▸ **Exercise description**:
Word for word, restate each of the records below.

+--

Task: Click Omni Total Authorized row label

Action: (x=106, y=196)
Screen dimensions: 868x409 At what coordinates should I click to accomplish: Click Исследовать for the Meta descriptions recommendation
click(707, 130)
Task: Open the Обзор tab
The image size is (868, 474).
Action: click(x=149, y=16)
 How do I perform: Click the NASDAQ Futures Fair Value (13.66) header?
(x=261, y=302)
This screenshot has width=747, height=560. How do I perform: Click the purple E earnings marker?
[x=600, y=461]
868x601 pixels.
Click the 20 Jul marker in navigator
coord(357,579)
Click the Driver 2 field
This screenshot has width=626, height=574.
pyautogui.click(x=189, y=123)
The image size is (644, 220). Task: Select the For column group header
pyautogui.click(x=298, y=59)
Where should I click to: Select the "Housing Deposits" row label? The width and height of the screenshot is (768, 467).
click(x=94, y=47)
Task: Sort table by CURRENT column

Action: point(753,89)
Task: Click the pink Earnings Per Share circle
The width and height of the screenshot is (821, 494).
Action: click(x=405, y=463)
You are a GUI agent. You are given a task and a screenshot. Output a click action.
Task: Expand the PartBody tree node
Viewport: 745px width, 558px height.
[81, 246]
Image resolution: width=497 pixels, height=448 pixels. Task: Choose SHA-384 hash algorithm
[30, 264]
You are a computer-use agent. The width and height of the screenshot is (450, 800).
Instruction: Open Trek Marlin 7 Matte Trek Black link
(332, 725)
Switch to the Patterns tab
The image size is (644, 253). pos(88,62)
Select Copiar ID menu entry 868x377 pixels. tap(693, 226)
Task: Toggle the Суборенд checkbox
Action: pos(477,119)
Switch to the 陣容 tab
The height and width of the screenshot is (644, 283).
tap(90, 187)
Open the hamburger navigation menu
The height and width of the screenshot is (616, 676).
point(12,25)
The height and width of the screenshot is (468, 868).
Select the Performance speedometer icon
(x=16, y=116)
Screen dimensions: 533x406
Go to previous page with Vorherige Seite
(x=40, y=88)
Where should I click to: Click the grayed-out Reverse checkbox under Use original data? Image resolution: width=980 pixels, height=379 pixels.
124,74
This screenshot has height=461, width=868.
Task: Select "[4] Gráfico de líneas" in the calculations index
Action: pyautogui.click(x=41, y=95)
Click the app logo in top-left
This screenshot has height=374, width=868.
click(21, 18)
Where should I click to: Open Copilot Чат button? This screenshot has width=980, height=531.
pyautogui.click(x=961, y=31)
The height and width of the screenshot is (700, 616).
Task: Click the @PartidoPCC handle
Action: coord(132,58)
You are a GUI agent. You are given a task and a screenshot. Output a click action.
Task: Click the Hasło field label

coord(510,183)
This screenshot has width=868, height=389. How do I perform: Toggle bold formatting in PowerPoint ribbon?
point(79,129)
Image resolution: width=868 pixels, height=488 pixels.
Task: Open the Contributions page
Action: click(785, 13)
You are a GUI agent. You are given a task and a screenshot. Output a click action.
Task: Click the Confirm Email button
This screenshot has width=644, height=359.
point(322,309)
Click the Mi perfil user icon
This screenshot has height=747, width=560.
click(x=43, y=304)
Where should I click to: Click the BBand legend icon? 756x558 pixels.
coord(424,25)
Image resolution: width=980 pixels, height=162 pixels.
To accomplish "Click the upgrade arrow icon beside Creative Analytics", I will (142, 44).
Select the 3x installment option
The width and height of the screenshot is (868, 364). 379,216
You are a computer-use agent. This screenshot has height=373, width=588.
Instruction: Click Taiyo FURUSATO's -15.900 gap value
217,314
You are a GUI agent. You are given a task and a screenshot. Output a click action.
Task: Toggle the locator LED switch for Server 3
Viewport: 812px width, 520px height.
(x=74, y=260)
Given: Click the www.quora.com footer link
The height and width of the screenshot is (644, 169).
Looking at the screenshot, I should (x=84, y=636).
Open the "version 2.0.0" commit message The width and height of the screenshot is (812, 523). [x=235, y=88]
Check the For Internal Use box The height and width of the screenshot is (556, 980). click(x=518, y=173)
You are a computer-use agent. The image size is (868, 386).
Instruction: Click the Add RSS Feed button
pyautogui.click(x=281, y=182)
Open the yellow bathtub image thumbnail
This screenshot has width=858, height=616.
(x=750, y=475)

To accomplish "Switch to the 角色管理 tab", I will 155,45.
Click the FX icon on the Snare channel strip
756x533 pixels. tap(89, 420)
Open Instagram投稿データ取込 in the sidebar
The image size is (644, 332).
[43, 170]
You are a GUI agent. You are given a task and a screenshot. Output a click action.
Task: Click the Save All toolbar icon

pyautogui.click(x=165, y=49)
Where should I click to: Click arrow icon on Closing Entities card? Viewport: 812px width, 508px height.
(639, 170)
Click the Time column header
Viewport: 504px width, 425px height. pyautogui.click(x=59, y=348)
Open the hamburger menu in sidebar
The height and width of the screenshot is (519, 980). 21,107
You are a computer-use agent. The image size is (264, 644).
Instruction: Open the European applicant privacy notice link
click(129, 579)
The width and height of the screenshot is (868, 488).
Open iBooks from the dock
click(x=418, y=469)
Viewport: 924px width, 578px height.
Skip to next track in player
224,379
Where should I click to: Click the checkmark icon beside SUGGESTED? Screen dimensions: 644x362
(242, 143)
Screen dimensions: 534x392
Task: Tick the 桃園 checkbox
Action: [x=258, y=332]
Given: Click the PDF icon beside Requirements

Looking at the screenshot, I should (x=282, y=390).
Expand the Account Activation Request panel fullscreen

+--

▸ **Exercise solution**:
Task: Click Omni Total Authorized row label

Action: (x=106, y=196)
Screen dimensions: 868x409 At what coordinates should I click to accomplish: Click Исследовать for the Meta descriptions recommendation
click(707, 130)
Task: Open the Обзор tab
The image size is (868, 474).
Action: click(x=149, y=16)
 How do I perform: Click the NASDAQ Futures Fair Value (13.66) header?
(x=261, y=302)
This screenshot has width=747, height=560. How do I perform: Click the purple E earnings marker?
[x=600, y=461]
868x601 pixels.
Click the 20 Jul marker in navigator
coord(357,579)
Click the Driver 2 field
This screenshot has width=626, height=574.
pyautogui.click(x=189, y=123)
The image size is (644, 220). Task: Select the For column group header
pyautogui.click(x=298, y=59)
Where should I click to: Select the "Housing Deposits" row label? The width and height of the screenshot is (768, 467).
click(x=94, y=47)
Task: Sort table by CURRENT column

Action: point(753,89)
Task: Click the pink Earnings Per Share circle
The width and height of the screenshot is (821, 494).
Action: click(x=405, y=463)
You are a GUI agent. You are given a task and a screenshot. Output a click action.
Task: Expand the PartBody tree node
Viewport: 745px width, 558px height.
[81, 246]
Image resolution: width=497 pixels, height=448 pixels. Task: Choose SHA-384 hash algorithm
[30, 264]
You are a computer-use agent. The width and height of the screenshot is (450, 800).
Instruction: Open Trek Marlin 7 Matte Trek Black link
(332, 725)
Switch to the Patterns tab
The image size is (644, 253). pos(88,62)
Select Copiar ID menu entry 868x377 pixels. tap(693, 226)
Task: Toggle the Суборенд checkbox
Action: pos(477,119)
Switch to the 陣容 tab
The height and width of the screenshot is (644, 283).
tap(90, 187)
Open the hamburger navigation menu
The height and width of the screenshot is (616, 676).
point(12,25)
The height and width of the screenshot is (468, 868).
Select the Performance speedometer icon
(x=16, y=116)
Screen dimensions: 533x406
Go to previous page with Vorherige Seite
(x=40, y=88)
Where should I click to: Click the grayed-out Reverse checkbox under Use original data? Image resolution: width=980 pixels, height=379 pixels.
124,74
This screenshot has height=461, width=868.
Task: Select "[4] Gráfico de líneas" in the calculations index
Action: pyautogui.click(x=41, y=95)
Click the app logo in top-left
This screenshot has height=374, width=868.
click(21, 18)
Where should I click to: Open Copilot Чат button? This screenshot has width=980, height=531.
pyautogui.click(x=961, y=31)
The height and width of the screenshot is (700, 616).
Task: Click the @PartidoPCC handle
Action: coord(132,58)
You are a GUI agent. You are given a task and a screenshot. Output a click action.
Task: Click the Hasło field label

coord(510,183)
This screenshot has width=868, height=389. How do I perform: Toggle bold formatting in PowerPoint ribbon?
point(79,129)
Image resolution: width=868 pixels, height=488 pixels.
Task: Open the Contributions page
Action: click(785, 13)
You are a GUI agent. You are given a task and a screenshot. Output a click action.
Task: Click the Confirm Email button
This screenshot has width=644, height=359.
point(322,309)
Click the Mi perfil user icon
This screenshot has height=747, width=560.
click(x=43, y=304)
Where should I click to: Click the BBand legend icon? 756x558 pixels.
coord(424,25)
Image resolution: width=980 pixels, height=162 pixels.
To accomplish "Click the upgrade arrow icon beside Creative Analytics", I will (142, 44).
Select the 3x installment option
The width and height of the screenshot is (868, 364). 379,216
You are a computer-use agent. This screenshot has height=373, width=588.
Instruction: Click Taiyo FURUSATO's -15.900 gap value
217,314
You are a GUI agent. You are given a task and a screenshot. Output a click action.
Task: Toggle the locator LED switch for Server 3
Viewport: 812px width, 520px height.
(x=74, y=260)
Given: Click the www.quora.com footer link
The height and width of the screenshot is (644, 169).
Looking at the screenshot, I should (x=84, y=636).
Open the "version 2.0.0" commit message The width and height of the screenshot is (812, 523). [x=235, y=88]
Check the For Internal Use box The height and width of the screenshot is (556, 980). click(x=518, y=173)
You are a computer-use agent. The image size is (868, 386).
Instruction: Click the Add RSS Feed button
pyautogui.click(x=281, y=182)
Open the yellow bathtub image thumbnail
This screenshot has width=858, height=616.
(x=750, y=475)

To accomplish "Switch to the 角色管理 tab", I will 155,45.
Click the FX icon on the Snare channel strip
756x533 pixels. tap(89, 420)
Open Instagram投稿データ取込 in the sidebar
The image size is (644, 332).
[43, 170]
You are a GUI agent. You are given a task and a screenshot. Output a click action.
Task: Click the Save All toolbar icon

pyautogui.click(x=165, y=49)
Where should I click to: Click arrow icon on Closing Entities card? Viewport: 812px width, 508px height.
(639, 170)
Click the Time column header
Viewport: 504px width, 425px height. pyautogui.click(x=59, y=348)
Open the hamburger menu in sidebar
The height and width of the screenshot is (519, 980). 21,107
You are a computer-use agent. The image size is (264, 644).
Instruction: Open the European applicant privacy notice link
click(129, 579)
The width and height of the screenshot is (868, 488).
Open iBooks from the dock
click(x=418, y=469)
Viewport: 924px width, 578px height.
Skip to next track in player
224,379
Where should I click to: Click the checkmark icon beside SUGGESTED? Screen dimensions: 644x362
(242, 143)
Screen dimensions: 534x392
Task: Tick the 桃園 checkbox
Action: [x=258, y=332]
Given: Click the PDF icon beside Requirements

Looking at the screenshot, I should (x=282, y=390).
Expand the Account Activation Request panel fullscreen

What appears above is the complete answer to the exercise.